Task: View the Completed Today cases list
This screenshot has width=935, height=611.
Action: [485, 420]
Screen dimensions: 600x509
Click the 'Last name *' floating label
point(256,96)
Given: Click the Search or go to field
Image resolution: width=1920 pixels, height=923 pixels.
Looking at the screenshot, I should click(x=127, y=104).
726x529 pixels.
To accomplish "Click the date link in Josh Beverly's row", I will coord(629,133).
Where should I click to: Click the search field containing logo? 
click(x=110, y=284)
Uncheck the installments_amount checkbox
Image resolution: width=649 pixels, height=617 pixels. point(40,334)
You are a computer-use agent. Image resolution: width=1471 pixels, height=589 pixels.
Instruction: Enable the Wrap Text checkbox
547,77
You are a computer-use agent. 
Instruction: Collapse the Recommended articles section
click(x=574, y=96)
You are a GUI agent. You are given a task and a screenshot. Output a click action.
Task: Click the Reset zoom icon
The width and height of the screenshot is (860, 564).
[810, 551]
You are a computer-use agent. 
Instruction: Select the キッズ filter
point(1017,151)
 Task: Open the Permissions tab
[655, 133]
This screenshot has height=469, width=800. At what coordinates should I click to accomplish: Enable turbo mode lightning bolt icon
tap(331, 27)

**PROBLEM DESCRIPTION**
On how many lines of the data does the word "agent" appear? Only the number is wanted.

**RESULT BELOW**
4